Hay muchas formas de luchar contra la intolerancia y el terrorismo pero nunca había visto a un pueblo rebelarse cantando una canción. La imagen tenía la fuerza de aquella foto de la agencia Magnum en la que una joven intenta poner una flor en un fusil de la Guardia Nacional durante una protesta por la guerra de Vietnam.
Esta vez era la fuerza de la música, el lenguaje más universal, poniendo banda sonora a la reivindicación de todo un pueblo contra el odio.
Era el pueblo noruego que se reunió ayer en Oslo para cantar “Niños del Arcoíris”, una canción que es calificada por el autor de la matanza de Utoya como “marxista” por defender la multiculturalidad.
Su letra habla de la convivencia enriquecedora y del error del terrorismo. No lo dice así exactamente sino que se refiere a las bombas como “el camino más fácil” y a “la oportunidad de aprender a compartir lo que nos ha sido dado a ti y a mí”, es decir, a la esperanza de una generación mejor, capaz de ver al ser humano y no a miembros de un grupo o de otro.
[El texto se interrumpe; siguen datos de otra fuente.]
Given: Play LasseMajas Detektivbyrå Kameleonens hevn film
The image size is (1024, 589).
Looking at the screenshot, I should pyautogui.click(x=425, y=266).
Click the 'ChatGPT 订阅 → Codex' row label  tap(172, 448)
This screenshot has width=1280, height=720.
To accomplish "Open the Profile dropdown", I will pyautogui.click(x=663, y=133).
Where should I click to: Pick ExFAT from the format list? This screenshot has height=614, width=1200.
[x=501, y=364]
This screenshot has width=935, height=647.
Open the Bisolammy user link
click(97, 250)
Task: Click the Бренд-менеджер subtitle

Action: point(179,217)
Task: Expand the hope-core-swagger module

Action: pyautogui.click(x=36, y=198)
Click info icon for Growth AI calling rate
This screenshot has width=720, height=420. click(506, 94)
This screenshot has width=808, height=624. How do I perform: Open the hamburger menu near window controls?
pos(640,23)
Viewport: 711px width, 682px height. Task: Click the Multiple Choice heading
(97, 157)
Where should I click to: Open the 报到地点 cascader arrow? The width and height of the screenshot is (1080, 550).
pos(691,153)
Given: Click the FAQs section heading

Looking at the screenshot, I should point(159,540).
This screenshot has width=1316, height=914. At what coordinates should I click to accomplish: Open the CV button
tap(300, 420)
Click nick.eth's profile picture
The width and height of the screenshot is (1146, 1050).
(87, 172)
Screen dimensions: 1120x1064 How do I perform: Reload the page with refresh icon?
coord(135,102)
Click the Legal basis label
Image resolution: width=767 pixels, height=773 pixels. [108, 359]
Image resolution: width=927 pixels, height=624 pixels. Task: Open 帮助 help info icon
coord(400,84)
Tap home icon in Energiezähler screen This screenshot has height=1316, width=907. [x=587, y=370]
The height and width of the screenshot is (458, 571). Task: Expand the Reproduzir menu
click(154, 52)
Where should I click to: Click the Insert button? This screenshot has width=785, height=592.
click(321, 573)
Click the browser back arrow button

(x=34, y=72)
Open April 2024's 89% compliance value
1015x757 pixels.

Breivik había dicho que odiaba esa canción pero no hago más que escucharla y leer la letra y no encuentro nada que pueda resultar despreciable, ni siquiera dudosamente inaceptable. Además, viendo ayer a padres y madres con sus niños cantando con rosas en la mano, a ancianos, a ejecutivos y a jóvenes bajo sus paraguas para protegerse de la lluvia pensé que era una buena metáfora: la educación por el respeto a la diferencia es ese paraguas que nos protege de lo peor de nosotros mismos.
Posiblemente algunos niños faltaron a sus clases por estar allí pero estaban aprendiendo una lección más necesaria que la raíz cuadrada o los sintagmas verbales. Estaban, junto a 40.000 más, como dice la canción, “aprendiendo a compartir lo que cada uno ha recibido”.
Y qué mejor para que los niños aprendan que cantar una canción que les recuerde siempre los valores importantes de la vida.